The measure will expand a 1995 city law that banned lighting up in restaurants with more than 35 seats. It offers only a few concessions to businesses, despite complaints that the new restrictions will drive away customers.
"It's a disgrace that they voted against our businesses and against our families," said Ciaran Staunton, owner of O'Neill's, a midtown Manhattan restaurant and bar.
Passage was widely expected after Bloomberg and the council leadership reached a compromise last week.
Exceptions include allowing smoking in portions of outdoor cafes, rooftop restaurants and some private clubs without employees. A handful of existing cigar bars will be allowed to continue to permit smoking. Existing bars may also build ventilated "smoking" rooms.
"It would have been better to pass a total ban than what they wound up with," said Chuck Hunt, executive vice president of the New York State Restaurant Association, which represents about 2,500 city restaurants. "Any exception creates an unlevel playing field."
The council said the bill was aimed at protecting employees in every workplace from being exposed to cigarette smoke on the job.
A spokesman for Philip Morris USA, the domestic tobacco division of Philip Morris Cos. Inc. said the company opposed the measure and would have to study how it would affect smoking policies at its Manhattan offices. The company's offices have designated smoking and non-smoking areas.
"We'll take a look at our own office situation and determine what changes need to be made to bring our particular building into compliance," spokesman Brendan McCormick said.

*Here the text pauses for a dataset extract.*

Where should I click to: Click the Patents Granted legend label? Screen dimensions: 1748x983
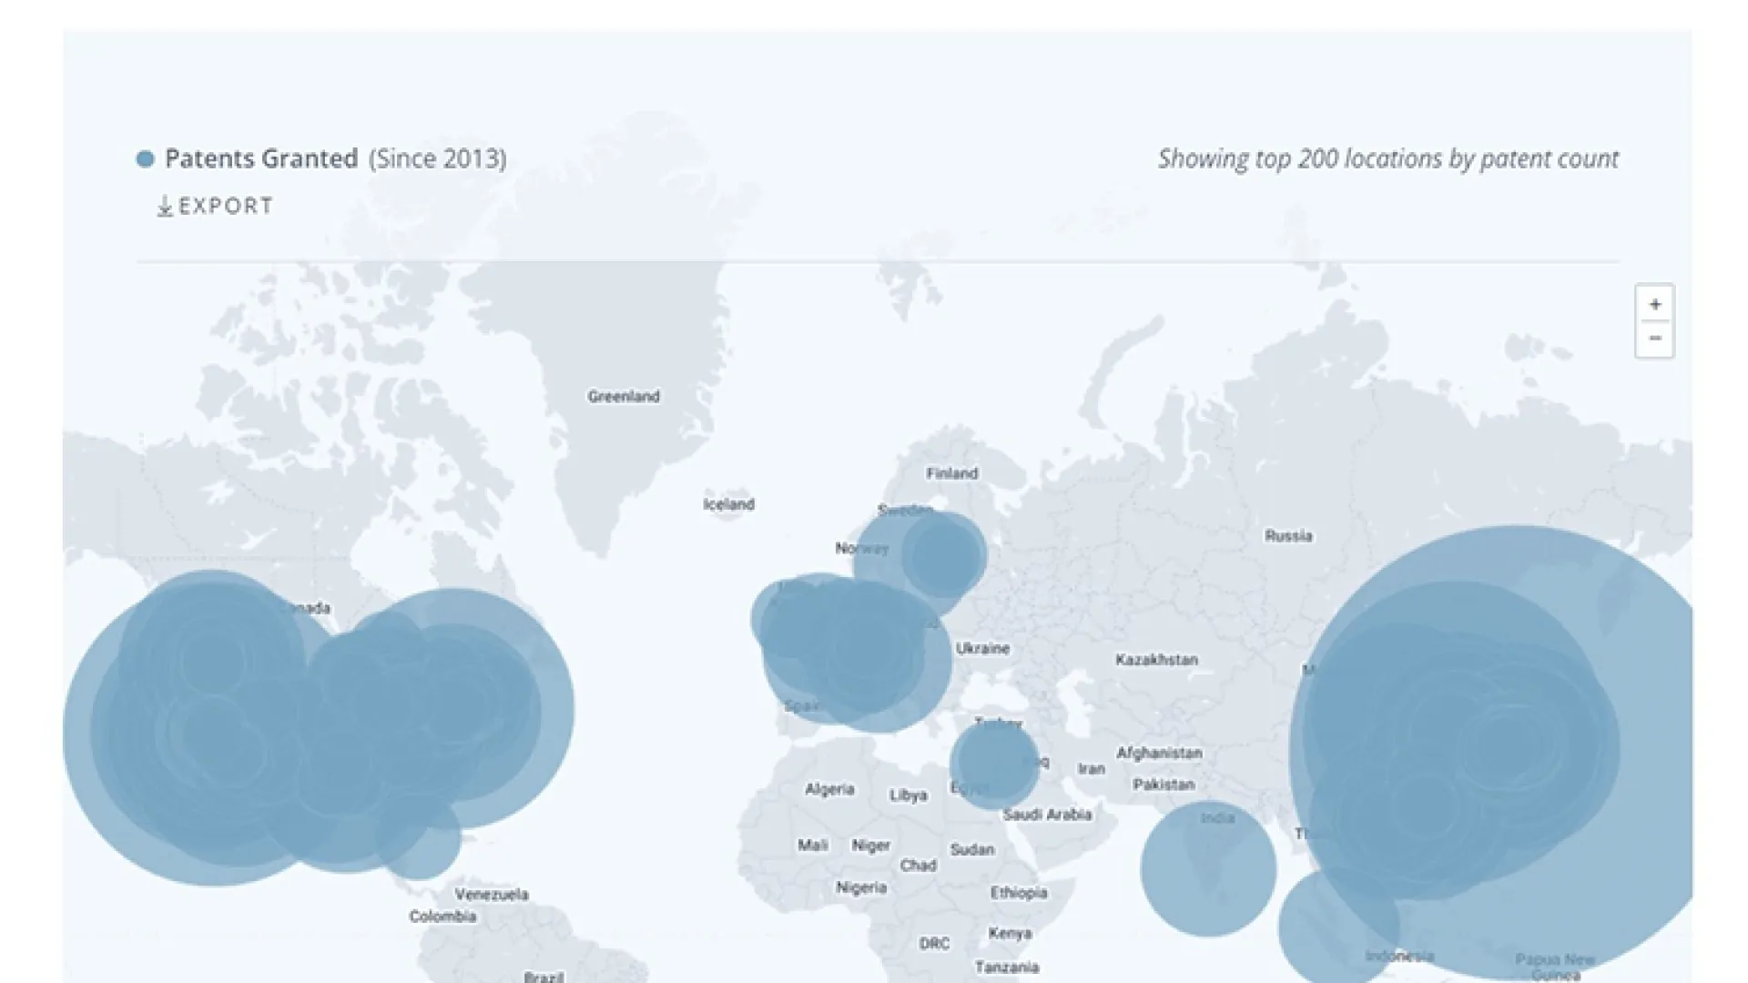261,158
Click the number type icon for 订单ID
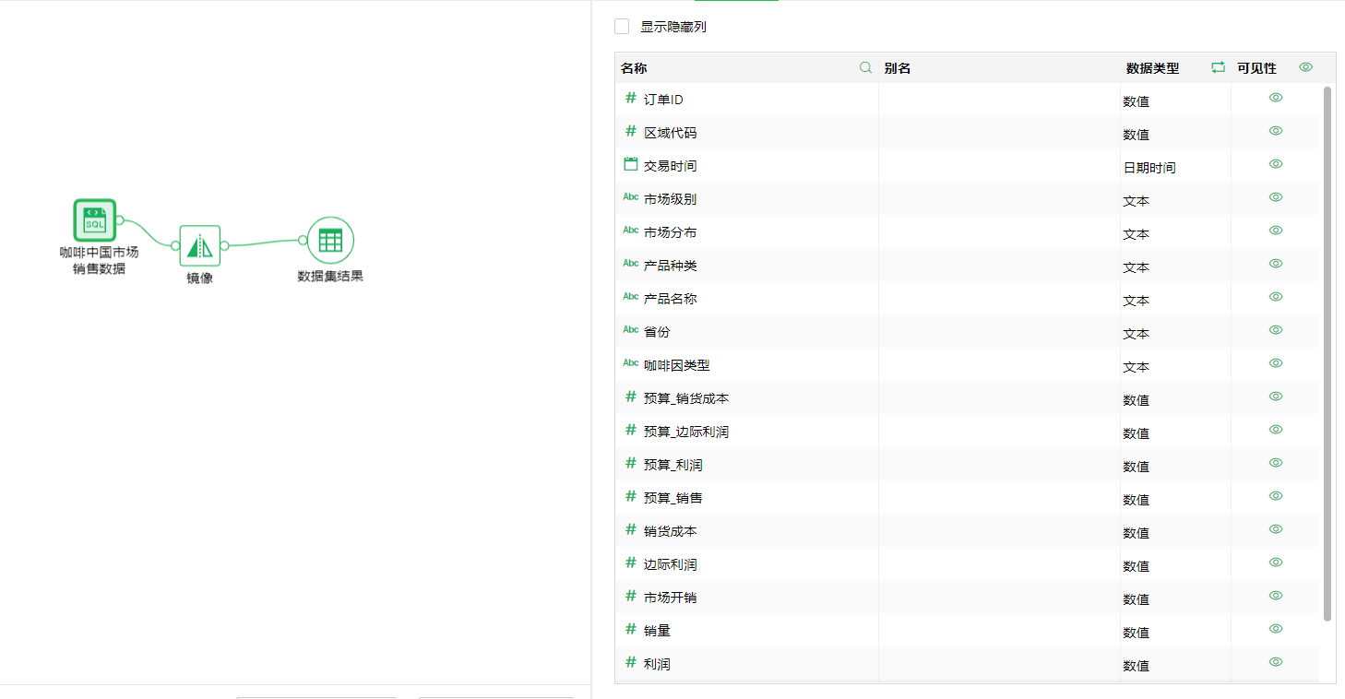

In another move to improve "quality of life," the council passed a bill to curb cellular phone use during movies, plays and other public performances, excluding sporting events.
The legislation is believed to be the first in the country to ban talking on mobile phones or using the audible ringer on the devices while a performance is under way. The mayor's office has said the bill appears unenforceable, and that there is a chance Bloomberg will veto it.
NEW YORK CITY:
I hope so. Mayor BloomingIdiot needs his city to go broke. Maybe then someone will knock him from his throne.
I hear ya, ken. Pretty pitiful. I hope Miller and BloomingIdiot sleep well tonight. They should feel pretty good being the controlling fat cats, eh?
Going behind their closed doors, toasting each other and lighting up a stoogie.
Who knows! Most of them are sneaky liars.
The 42-7 vote with two abstentions came after spirited opposition from smokers and bar owners, who said tightening the city's existing smoking law would diminish their rights, hurt tourism and cut into the business of bars and nightclubs.
But Mayor Michael Bloomberg and the majority of the council maintained that the city's priority is to protect people, including bartenders and waitresses, from secondhand smoke.
''Ultimately, this bill is about protecting the health of employees in the city of New York,'' said City Council Speaker Gifford Miller. ''People shouldn't have to choose between their health and their jobs.''
The bill would be among the strictest in the nation.
While the legislation will prohibit smoking in almost all workplaces, there are several exceptions, including portions of outdoor cafes; bars that build enclosed, specially ventilated smoking rooms where employees would not enter; private clubs such as American Legion halls; nursing homes and other residential facilities that have smoking rooms; and existing cigar bars.
The bill, which Bloomberg is expected to sign within two weeks, would go into effect in March or April.
He just returned from Turkey, and the newspeople said the Turks were sitting all around him, smoking. You think he minded? Hell no! He just wants to control the New Yorkers.
but, wait till you see what john nie baldacci does to you guys in Maine.
Bloomberg is a dick, and all New Yorkers are his SUBJECTS, not citizens.